Yup. When i just started WBTB, i always did it with a length of 30 or more minutes, but only resulting in insomnia. I thought i was the problem and i had to change. I was wrong. After a lot of sleepless tries, i knew that this wasn't going to work. I skipped WBTB. I then only set my alarm, wake up, and immediately try WBTB. Results were bad aswell. Fell asleep to quick night after night. From here i started to experiment with some WBTB's. I now have found my perfect WBTB-time. It's only 2 minutes. Just a quick stand up, doing some think work, and then go back to bed. I will be enough conscious, but still very sleepy. It's easy to drift back to sleep and WILD.

----------


## eriknotengem

> Best thing to do is to go by how you feel. If you feel alert and you can think clearly after just few minutes, there is no need to stay up any longer. This time may vary even for you on different nights. The goal is to wake up enough, but still stay sleepy to fall asleep relatively fast.
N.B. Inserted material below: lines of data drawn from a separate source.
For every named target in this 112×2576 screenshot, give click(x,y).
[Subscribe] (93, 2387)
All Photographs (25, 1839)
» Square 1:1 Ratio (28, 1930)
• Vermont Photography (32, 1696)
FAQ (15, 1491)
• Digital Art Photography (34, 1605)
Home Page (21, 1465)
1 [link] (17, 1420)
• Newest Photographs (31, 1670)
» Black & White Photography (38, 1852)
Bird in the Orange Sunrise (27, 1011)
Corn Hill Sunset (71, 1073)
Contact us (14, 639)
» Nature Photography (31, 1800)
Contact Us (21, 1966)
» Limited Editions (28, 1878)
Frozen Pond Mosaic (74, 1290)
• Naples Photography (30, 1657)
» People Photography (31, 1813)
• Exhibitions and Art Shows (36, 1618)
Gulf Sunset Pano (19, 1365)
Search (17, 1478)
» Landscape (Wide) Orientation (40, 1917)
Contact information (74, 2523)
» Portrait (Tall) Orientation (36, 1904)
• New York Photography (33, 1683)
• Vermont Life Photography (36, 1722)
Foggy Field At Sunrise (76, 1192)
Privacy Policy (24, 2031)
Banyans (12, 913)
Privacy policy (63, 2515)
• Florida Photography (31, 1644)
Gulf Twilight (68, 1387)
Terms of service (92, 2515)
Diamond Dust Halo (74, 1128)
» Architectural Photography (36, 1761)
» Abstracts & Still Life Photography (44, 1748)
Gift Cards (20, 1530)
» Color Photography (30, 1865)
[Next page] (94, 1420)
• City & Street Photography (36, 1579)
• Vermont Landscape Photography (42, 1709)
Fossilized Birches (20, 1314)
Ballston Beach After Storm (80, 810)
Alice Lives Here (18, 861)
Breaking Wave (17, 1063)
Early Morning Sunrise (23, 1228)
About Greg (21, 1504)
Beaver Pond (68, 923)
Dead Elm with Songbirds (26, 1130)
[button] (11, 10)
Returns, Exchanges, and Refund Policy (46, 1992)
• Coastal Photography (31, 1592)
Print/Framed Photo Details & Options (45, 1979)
I personally do morning naps 1-4 hrs after waking up in the morning.
> 
> When you wake up, keep telling yourself, that you are going back to sleep. This will help your body to realize, that it should not wake up "for the day". Otherwise it may think you want to wake up completely.
> 
> During WBTB, best thing to do is something LDing related. Read your dream journal, a tutorial, think about what you want to do in a lucid. Say a few mantras and do some RCs.
> 
> Happy dreams
> 
> 
> ...



well thank you!!

lots of intresting tips

goodnight.

----------